__Prompt__: Each entry should be written out again exactly, so that nothing is lost.

__Exercise material__:
■ ■ ■
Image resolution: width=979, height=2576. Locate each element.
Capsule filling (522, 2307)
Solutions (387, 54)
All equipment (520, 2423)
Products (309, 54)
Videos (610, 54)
■ ■ ■
__Solution for this task__:
Image resolution: width=979, height=2576. Locate each element.
Capsule filling (522, 2307)
Solutions (387, 54)
All equipment (520, 2423)
Products (309, 54)
Videos (610, 54)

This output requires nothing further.